Slow-paths in GNU libc strstr

Author: Wojciech Muła
Added on:2014-03-03

I've observed that some patterns issued to strstr cause significant slowdown.

Sample program kill-strstr.c executes strstr(data, pattern), where data is a large string (16MB) filled with the character '?'. Patterns are read from the command line.

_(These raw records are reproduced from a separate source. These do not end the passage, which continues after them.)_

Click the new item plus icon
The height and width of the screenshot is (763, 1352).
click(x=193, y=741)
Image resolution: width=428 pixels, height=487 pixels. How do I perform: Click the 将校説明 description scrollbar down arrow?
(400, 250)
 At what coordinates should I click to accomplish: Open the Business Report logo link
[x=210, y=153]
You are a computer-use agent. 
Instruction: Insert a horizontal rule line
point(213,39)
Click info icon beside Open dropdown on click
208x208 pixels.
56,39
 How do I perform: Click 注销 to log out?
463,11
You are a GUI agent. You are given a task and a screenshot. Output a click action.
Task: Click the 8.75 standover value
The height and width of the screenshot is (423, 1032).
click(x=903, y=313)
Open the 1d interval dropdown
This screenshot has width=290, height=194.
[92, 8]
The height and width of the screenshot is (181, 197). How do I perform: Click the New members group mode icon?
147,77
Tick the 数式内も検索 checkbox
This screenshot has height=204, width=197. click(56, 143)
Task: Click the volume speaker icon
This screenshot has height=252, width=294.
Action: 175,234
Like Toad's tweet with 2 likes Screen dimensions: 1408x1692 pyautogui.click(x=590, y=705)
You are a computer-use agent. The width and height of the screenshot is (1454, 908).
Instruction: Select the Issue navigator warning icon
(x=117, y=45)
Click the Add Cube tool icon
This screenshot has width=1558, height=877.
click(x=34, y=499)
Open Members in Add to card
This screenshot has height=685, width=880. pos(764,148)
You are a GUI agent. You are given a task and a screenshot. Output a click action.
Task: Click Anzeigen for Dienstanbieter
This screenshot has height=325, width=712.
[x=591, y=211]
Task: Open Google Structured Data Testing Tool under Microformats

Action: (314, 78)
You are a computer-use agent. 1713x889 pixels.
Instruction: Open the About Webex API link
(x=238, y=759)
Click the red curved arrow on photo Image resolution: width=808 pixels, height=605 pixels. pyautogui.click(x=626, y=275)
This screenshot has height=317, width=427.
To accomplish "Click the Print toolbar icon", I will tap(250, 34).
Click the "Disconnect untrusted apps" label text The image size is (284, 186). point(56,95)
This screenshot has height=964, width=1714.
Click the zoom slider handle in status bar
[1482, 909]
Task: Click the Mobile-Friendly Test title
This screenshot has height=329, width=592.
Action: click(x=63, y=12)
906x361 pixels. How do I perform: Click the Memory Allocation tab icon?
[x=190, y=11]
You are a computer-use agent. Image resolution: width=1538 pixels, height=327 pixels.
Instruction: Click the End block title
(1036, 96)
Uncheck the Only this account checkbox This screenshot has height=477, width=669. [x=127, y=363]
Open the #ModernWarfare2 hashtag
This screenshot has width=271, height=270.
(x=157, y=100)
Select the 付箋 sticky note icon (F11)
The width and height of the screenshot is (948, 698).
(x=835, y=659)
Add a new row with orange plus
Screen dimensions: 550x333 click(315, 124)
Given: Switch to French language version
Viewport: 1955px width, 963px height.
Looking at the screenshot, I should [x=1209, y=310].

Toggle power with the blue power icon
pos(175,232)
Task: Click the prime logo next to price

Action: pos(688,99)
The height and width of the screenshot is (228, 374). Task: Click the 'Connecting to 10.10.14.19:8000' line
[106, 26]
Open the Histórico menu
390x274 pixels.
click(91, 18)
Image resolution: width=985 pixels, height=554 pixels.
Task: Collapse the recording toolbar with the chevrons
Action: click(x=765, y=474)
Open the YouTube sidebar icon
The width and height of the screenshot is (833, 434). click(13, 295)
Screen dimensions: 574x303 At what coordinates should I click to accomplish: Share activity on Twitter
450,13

On my machine following times were recorded:

1. searching string 'johndoe'...
                time: 0.032
2. searching string '??????????????????a'...
                time: 0.050
3. searching string '??????????????????????????????a'...
                time: 0.049
4. searching string '???????????????????????????????a'...
                time: 0.274
5. searching string '??????????????????????????????a?'...
                time: 0.356
6. searching string '??????????????????????????????a??????????????????????????????'...
                time: 0.396
  1. Slowdown is visible in case 4 (5 times slower than pattern 3). Pattern has 32 characters, and contains '?', except the last char.
  2. Even bigger slowdown occurs in case 5 (7 times slower). This pattern also contains 32 chars, but the position of the single letter 'a' is last but one.
  3. Similar slowdown occurs in case 6 (nearly 8 times slower). In this pattern single letter 'a' is surrounded by thirty '?'.